[Material for the task Boundary: Start]

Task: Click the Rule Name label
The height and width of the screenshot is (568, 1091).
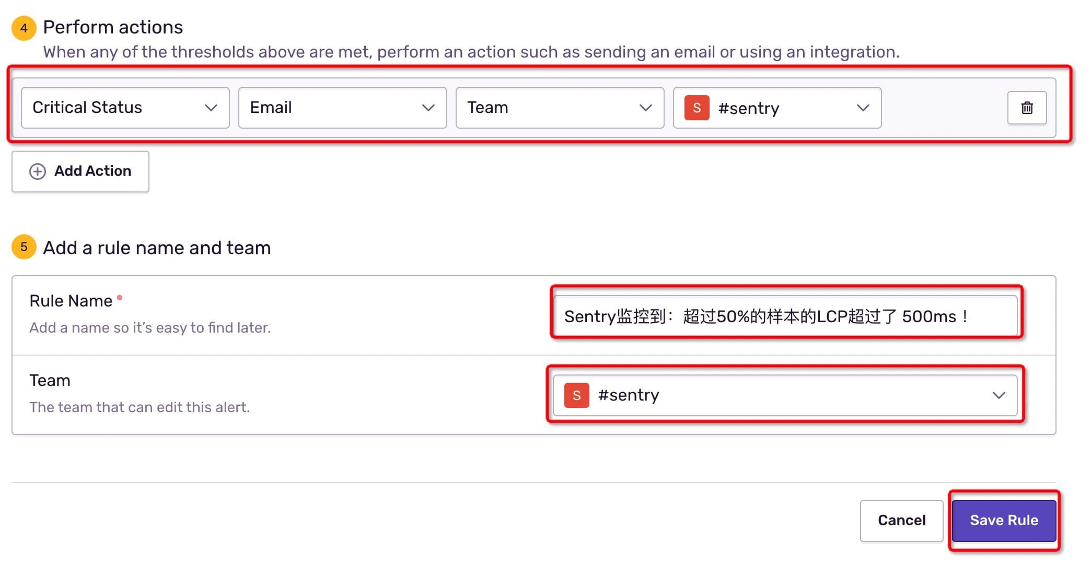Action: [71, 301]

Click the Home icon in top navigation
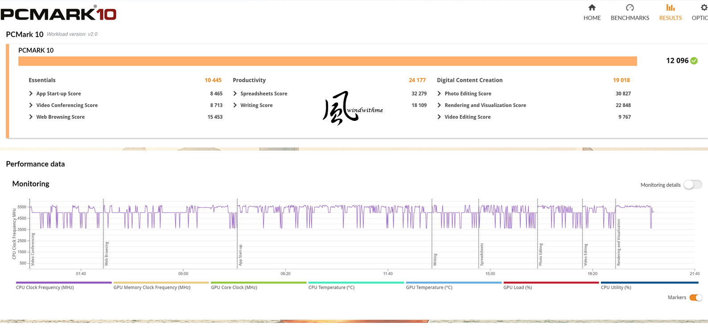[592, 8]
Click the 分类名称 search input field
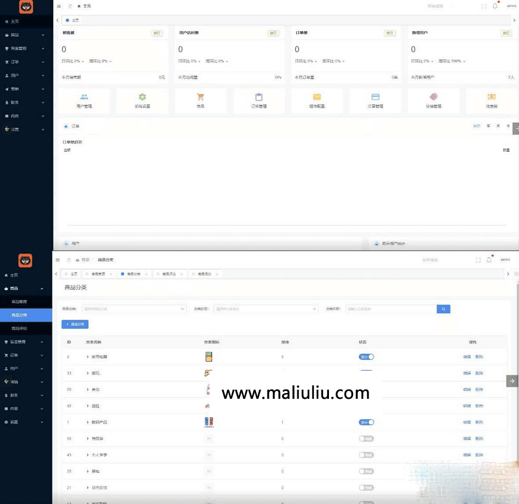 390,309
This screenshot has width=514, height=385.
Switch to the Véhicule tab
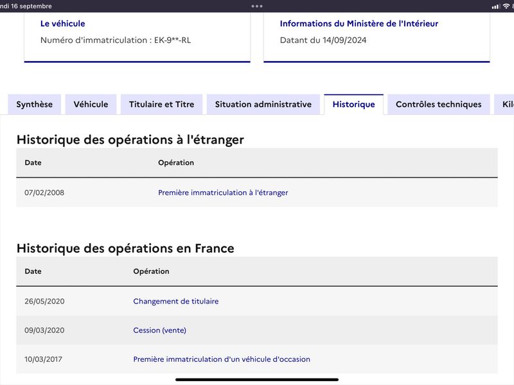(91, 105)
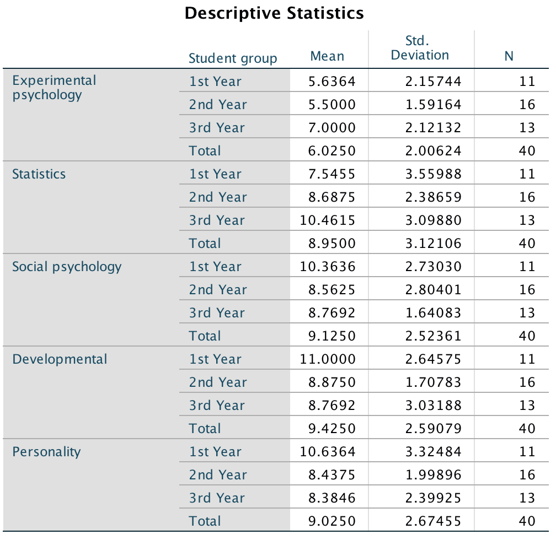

[Material for the task Boundary: End]

Problem details
Without copying any images, transcribe the records exactly as they stand.

Solution for this exercise
Task: Click the Rule Name label
The height and width of the screenshot is (568, 1091).
Action: [71, 301]

Click the Home icon in top navigation
[592, 8]
Click the 分类名称 search input field
 390,309
This screenshot has width=514, height=385.
Switch to the Véhicule tab
(91, 105)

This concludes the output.